A new chapter of the bankruptcy code. The Hoover Institution is developing a proposal for a new “systemic” chapter of the bankruptcy code (Chapter 14) for resolving financial institutions with more than $100 billion in assets. This would offer a more predictable, rules-based approach to resolving larger financial institutions while still considering the concerns that led the federal government to circumvent the normal code with institutions during the last crisis. (It would also end the OLC.)
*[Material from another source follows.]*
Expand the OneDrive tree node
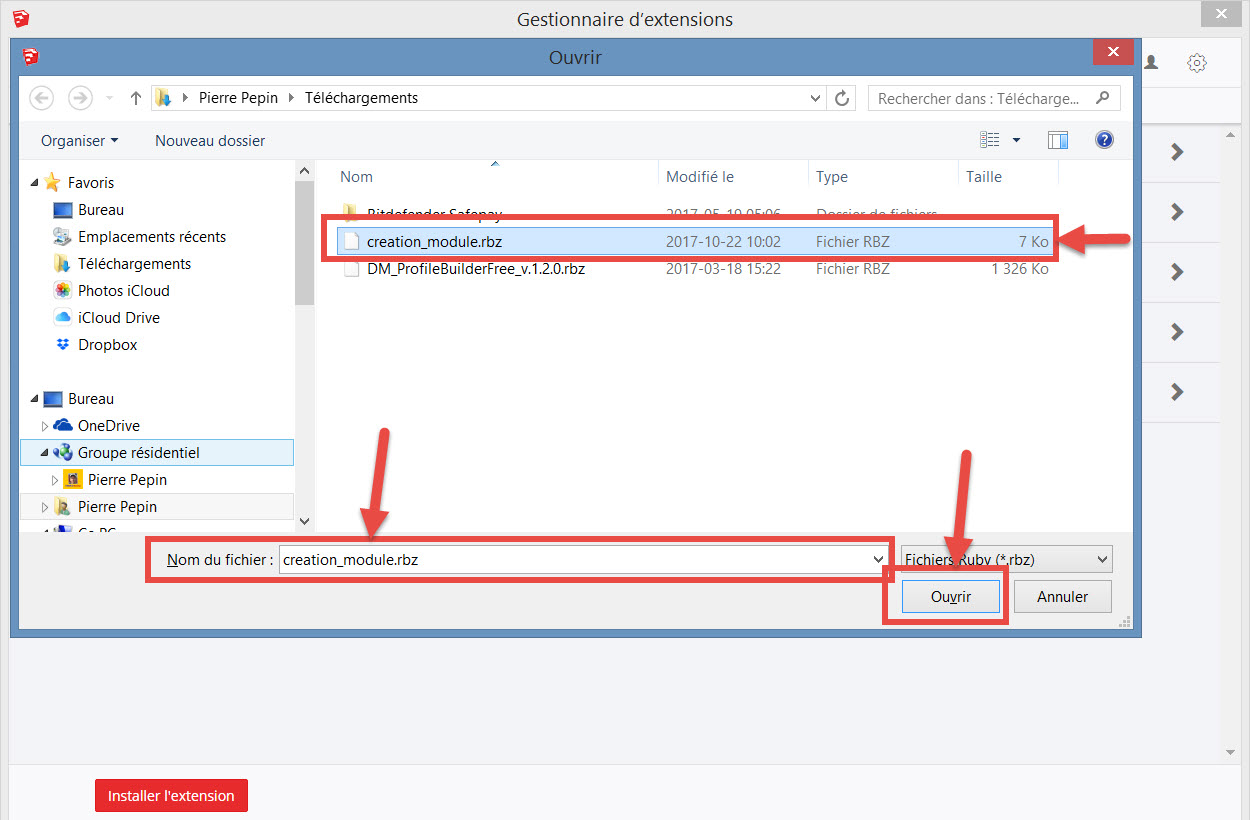Image resolution: width=1250 pixels, height=820 pixels. pos(45,426)
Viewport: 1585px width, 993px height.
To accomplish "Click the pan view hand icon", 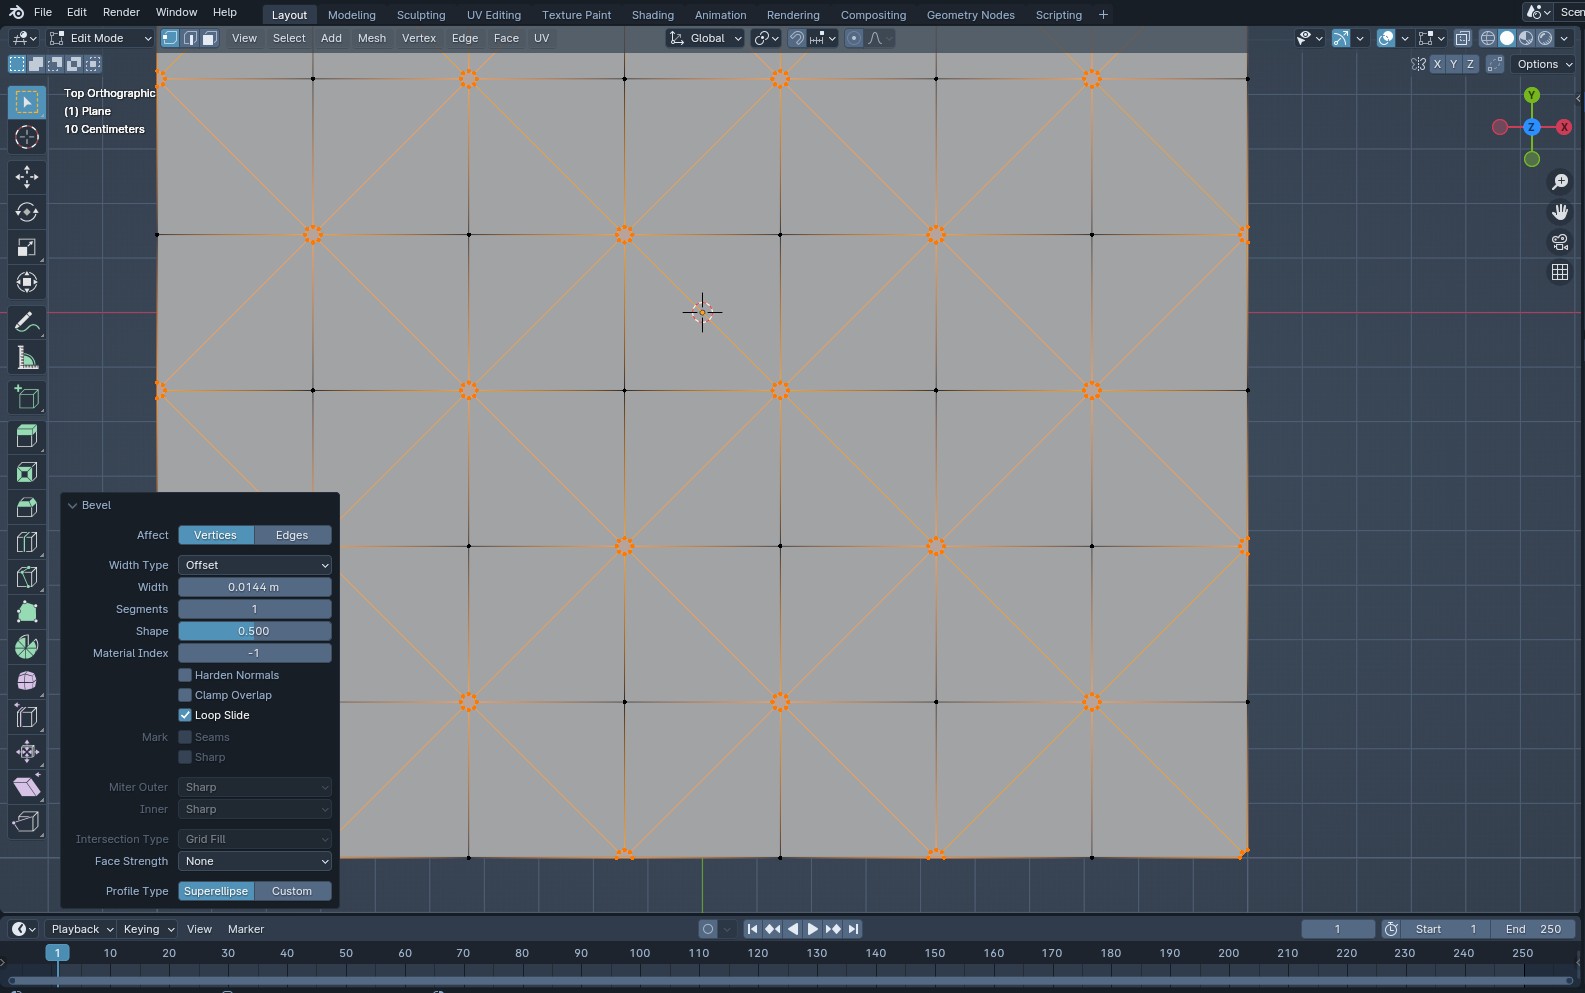I will (x=1559, y=212).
Targeted suspensions of mark-to-market accounting. Losses in 2008 accumulated so quickly in part because of mark-to-market accounting, which requires companies to value their financial assets based on their present market value, even if a market is non-functioning. When mortgage-related asset prices dropped precipitously during the financial crisis, banks had to raise expensive capital or frantically sell otherwise valuable assets to meet regulatory requirements. Asset prices went into a downward spiral, which only forced banks to panic more. Policymakers could consider a system that suspended mark-to-market accounting according to a market-based trigger.
Taxing TBTF. If after all of this some financial institutions still receive an unfair advantage from a perception of TBTF, policymakers could take up the plan of Boston University professor Con Hurley to require big firms to “set aside reserves equal to the net advantage — funding and otherwise — they get for being big,” as determined by the Federal Reserve. These reserves could be accessed only to cover obligations if a firm downsized. This policy would exert market pressure on firms to downsize, without forcing them to do so.
Of course, even with effective hedges against TBTF, a financial system would still require some prudential regulations (ideally, ones that are simple and easy to enforce). While the path of least resistance on this complicated topic may be to embrace populist calls to break up Wall Street, these policy alternatives hold more promise and should be thoroughly considered before conservatives seek to offer their own answers to the problems that the financial crisis of 2008 exposed and exacerbated.
— Ammon Simon is a policy counsel at the Judicial Crisis Network.